29 of 179 comments (clear)

  1. southern hemisphere note! by Tumbleweed · · Score: 3, Funny

    A thumbs down in the southern hemisphere is the same as a thumbs up in the northern hemisphere, as long as you name the file bruce.pdf. It saves confusion.

  2. Re:A subset of PDF files? by sjames · · Score: 4, Insightful

    Given the number of times government officials around the world have failed to understand the difference between removing text in a PDF and replacing it with black and just covering the text over with black, they'd probably get it wrong about half the time even with best intentions.
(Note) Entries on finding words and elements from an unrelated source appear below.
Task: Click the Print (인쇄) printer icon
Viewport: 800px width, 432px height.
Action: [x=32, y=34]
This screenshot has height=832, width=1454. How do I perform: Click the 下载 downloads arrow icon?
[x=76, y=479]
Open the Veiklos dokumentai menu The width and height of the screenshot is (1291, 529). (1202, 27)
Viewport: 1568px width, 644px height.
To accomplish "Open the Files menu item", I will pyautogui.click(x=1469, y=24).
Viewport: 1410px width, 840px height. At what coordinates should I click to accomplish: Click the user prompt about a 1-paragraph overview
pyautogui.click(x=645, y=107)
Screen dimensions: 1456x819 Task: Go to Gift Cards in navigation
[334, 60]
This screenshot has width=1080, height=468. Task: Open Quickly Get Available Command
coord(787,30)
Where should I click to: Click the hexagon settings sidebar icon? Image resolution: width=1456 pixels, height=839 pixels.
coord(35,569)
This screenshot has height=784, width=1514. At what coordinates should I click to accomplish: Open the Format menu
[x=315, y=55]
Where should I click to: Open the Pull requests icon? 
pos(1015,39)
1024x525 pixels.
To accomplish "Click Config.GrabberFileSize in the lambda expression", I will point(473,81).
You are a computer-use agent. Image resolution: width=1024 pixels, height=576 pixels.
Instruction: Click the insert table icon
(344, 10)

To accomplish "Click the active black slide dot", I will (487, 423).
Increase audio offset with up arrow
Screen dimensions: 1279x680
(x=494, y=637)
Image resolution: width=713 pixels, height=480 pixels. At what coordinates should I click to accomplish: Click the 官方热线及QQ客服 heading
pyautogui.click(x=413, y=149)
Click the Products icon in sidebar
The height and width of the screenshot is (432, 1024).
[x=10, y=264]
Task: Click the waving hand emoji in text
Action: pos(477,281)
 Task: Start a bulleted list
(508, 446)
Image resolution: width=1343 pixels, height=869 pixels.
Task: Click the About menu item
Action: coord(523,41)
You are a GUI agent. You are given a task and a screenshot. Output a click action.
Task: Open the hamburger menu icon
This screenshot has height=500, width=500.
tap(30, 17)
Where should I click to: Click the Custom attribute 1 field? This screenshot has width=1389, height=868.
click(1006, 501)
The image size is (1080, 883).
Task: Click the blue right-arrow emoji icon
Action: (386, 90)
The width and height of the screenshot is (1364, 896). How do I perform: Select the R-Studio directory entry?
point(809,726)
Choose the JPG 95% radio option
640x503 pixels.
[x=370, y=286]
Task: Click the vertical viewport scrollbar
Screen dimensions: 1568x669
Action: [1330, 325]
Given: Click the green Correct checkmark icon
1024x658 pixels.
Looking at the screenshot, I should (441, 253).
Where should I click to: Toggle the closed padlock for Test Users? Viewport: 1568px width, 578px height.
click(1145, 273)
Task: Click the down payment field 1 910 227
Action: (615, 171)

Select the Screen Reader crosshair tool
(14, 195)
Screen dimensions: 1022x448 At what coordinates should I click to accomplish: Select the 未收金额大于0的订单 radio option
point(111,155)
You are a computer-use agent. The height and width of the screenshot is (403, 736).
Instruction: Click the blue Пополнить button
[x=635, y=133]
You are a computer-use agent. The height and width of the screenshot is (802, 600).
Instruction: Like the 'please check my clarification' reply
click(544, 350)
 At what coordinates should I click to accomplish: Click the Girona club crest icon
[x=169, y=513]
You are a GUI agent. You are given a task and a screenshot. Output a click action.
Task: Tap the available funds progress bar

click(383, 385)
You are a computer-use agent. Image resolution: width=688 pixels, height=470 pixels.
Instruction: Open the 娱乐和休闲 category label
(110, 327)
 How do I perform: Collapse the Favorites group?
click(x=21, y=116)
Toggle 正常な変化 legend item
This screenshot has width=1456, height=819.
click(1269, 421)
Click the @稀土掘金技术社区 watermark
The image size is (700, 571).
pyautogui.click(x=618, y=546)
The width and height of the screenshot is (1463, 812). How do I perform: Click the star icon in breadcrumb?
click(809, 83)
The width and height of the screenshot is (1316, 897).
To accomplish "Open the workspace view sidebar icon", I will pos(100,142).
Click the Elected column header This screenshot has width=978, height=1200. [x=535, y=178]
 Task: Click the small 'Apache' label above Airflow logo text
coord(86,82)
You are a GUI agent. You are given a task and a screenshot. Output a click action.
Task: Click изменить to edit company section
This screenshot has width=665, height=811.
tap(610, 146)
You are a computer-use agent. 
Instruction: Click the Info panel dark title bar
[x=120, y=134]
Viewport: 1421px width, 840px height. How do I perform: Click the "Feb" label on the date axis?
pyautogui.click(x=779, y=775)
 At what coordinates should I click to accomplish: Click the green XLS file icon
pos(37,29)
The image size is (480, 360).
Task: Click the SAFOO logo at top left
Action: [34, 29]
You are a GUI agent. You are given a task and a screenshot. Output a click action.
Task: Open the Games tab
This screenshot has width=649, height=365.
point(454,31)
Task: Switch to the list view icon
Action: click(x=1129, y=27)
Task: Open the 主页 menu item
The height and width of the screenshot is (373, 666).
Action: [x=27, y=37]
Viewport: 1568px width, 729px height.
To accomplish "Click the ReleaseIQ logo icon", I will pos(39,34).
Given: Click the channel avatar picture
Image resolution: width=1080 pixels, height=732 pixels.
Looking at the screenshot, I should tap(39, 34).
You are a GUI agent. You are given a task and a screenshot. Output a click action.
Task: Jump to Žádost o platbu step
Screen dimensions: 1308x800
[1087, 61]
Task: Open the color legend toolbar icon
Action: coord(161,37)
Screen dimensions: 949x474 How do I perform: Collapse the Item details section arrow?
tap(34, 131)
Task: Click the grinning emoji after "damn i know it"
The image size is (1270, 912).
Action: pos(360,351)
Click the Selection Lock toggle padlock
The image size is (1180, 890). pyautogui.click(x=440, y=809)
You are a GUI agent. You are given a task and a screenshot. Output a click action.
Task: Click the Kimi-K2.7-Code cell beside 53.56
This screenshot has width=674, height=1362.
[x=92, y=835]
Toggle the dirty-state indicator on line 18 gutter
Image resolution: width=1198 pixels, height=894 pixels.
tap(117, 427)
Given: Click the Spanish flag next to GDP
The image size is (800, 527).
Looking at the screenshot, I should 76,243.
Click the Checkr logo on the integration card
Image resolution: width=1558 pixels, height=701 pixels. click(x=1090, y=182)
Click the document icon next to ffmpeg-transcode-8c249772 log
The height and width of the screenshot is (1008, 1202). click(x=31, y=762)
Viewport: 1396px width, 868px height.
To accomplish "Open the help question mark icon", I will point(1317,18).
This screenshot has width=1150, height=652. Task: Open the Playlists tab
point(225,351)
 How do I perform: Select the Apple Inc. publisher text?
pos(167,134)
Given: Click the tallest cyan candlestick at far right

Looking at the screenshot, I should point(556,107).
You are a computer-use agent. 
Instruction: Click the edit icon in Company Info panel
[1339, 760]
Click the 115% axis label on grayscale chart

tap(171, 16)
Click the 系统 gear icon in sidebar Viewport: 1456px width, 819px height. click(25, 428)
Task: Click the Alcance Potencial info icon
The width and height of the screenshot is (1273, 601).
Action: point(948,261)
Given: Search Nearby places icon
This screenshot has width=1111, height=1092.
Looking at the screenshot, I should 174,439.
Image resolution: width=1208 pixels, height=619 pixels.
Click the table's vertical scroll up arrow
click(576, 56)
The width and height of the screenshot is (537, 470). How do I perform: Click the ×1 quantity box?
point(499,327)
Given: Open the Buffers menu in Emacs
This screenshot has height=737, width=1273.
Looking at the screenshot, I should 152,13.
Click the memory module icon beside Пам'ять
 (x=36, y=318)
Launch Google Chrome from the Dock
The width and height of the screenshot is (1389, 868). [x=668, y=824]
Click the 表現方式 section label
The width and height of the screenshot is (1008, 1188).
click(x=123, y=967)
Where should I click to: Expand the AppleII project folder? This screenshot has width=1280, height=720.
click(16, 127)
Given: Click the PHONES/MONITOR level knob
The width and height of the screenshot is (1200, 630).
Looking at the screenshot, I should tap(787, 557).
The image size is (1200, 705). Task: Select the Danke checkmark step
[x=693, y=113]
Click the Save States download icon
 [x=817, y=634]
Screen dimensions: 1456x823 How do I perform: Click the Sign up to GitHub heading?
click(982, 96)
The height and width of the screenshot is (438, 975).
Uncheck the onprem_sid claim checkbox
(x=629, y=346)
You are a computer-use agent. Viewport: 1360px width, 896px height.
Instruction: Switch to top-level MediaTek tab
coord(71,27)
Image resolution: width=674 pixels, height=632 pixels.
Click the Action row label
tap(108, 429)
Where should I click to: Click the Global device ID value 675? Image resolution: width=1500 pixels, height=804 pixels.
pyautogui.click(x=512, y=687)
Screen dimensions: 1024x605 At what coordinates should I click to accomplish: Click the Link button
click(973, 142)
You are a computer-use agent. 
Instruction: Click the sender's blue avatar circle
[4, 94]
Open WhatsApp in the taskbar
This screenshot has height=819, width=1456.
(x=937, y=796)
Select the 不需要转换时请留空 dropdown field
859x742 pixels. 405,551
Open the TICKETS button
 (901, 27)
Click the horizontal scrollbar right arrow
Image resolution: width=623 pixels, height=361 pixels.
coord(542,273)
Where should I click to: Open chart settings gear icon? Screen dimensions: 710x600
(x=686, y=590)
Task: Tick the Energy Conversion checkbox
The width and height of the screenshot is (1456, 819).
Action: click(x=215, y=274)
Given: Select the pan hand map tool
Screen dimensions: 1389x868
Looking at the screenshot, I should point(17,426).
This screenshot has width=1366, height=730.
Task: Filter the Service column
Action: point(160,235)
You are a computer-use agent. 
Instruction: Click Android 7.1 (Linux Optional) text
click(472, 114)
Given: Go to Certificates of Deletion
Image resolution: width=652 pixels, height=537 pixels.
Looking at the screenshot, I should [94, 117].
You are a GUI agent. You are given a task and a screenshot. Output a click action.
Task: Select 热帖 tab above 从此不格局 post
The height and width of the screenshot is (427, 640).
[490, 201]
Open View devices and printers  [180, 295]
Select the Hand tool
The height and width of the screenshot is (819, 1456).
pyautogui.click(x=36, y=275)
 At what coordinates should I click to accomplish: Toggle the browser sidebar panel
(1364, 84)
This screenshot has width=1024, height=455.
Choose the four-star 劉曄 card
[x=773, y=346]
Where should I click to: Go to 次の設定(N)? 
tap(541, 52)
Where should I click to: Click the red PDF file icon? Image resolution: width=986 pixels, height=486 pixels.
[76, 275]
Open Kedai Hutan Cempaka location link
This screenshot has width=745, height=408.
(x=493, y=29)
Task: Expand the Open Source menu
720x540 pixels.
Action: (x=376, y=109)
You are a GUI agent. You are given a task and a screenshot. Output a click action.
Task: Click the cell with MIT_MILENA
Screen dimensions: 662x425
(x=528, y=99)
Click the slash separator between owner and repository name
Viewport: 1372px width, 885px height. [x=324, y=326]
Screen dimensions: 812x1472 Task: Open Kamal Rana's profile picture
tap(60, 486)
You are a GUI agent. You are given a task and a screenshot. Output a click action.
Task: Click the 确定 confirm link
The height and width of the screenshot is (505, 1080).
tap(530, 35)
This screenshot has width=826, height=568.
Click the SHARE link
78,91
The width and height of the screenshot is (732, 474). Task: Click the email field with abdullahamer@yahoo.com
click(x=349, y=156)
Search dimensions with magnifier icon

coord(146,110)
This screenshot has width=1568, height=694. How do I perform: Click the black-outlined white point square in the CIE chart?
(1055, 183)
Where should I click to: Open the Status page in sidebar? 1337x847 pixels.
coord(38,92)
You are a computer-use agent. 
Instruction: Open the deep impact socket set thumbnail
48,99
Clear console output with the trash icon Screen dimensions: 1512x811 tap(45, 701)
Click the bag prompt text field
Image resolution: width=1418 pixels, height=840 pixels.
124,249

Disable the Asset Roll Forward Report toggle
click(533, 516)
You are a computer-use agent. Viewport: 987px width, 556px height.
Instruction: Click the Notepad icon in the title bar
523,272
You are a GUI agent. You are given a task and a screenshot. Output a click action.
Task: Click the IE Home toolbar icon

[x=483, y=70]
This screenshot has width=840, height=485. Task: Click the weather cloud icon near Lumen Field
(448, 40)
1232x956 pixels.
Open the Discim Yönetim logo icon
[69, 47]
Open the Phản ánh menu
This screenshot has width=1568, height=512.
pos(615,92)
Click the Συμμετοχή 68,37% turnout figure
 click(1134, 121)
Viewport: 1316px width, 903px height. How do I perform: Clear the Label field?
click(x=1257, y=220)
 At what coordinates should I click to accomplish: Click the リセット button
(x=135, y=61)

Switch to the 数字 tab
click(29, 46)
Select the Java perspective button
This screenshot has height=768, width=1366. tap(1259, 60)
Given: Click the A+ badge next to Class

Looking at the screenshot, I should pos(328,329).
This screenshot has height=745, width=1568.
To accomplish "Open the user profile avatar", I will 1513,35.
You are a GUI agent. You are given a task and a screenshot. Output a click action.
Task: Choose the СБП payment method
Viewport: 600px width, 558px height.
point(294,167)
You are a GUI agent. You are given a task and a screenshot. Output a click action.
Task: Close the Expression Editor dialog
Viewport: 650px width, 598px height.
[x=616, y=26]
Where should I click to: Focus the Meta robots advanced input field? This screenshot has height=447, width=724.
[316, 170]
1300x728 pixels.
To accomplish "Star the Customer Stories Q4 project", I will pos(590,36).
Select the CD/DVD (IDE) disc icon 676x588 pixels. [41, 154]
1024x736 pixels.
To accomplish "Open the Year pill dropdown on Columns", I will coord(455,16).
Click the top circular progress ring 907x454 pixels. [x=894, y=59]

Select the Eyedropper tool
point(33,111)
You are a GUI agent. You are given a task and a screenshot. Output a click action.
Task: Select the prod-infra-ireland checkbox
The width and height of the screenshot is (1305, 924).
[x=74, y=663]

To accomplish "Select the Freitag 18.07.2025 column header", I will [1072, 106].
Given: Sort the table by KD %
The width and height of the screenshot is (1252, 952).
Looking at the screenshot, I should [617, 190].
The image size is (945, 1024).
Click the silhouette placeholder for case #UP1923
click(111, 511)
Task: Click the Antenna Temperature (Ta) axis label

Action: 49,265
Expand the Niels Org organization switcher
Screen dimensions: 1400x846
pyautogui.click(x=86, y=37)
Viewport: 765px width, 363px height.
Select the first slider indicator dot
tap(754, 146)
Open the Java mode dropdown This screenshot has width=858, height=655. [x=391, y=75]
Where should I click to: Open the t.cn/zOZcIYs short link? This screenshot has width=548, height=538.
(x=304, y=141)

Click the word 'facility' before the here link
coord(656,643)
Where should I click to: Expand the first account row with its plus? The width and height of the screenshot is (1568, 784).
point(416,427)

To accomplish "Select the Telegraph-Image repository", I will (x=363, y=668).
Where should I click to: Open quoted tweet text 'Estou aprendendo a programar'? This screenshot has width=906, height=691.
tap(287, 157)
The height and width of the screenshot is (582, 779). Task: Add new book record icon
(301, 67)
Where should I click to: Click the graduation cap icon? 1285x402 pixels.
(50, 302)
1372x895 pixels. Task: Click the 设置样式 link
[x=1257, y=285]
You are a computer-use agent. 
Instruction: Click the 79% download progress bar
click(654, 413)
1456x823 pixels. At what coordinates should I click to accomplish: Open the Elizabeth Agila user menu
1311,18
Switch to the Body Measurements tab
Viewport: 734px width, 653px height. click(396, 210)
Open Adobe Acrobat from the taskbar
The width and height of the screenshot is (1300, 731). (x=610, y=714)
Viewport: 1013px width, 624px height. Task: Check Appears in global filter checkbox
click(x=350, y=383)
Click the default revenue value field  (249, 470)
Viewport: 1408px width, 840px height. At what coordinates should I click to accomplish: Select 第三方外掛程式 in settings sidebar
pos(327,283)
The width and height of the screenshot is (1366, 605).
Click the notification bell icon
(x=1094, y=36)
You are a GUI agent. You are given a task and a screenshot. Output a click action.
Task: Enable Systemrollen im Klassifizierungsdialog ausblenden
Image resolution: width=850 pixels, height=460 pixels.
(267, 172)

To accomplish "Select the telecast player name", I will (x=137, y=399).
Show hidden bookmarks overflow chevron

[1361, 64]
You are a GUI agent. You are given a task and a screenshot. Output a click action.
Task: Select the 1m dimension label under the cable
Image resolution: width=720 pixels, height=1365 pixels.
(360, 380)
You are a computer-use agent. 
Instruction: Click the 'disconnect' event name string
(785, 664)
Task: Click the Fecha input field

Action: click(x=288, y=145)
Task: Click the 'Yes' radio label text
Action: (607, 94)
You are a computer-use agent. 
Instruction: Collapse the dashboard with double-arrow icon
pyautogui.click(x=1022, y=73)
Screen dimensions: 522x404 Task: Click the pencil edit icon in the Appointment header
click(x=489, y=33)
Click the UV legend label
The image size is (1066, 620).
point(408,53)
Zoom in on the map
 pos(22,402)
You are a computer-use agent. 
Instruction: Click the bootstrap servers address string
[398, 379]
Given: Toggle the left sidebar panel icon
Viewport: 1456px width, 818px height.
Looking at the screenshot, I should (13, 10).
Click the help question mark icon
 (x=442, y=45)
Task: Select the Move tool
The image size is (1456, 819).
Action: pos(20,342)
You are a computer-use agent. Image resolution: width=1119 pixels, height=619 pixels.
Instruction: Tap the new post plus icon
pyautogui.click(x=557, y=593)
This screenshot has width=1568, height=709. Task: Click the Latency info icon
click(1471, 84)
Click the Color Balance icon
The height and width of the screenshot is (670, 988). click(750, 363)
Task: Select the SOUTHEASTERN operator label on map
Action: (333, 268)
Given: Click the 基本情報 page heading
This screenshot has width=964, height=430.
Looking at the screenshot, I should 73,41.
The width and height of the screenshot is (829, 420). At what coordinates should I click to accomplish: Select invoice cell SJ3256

  3. Plain text? by inflex · · Score: 2, Interesting

    Other than plain text, are there really many other alternatives which don't endure levels of difficulty. Only other options I can see out there at the moment are ePub, simplified HTML or RTF - but of course then they all fall short of the possibly desired 'fancy formatting'.

    As someone will likely also mention, why not just mandate that the PDF contents are actually text, as opposed to images (which is annoying to anyone!).

  4. Throwing out the baby with the bath water by arivanov · · Score: 2, Interesting

    That is the case with badly done PDFs where pages are rendered as images. PDFs done via the office plugin or Openoffice or any other proper authoring package at the default settings have the text present and the fonts embedded instead so should work fin as far as accessibility.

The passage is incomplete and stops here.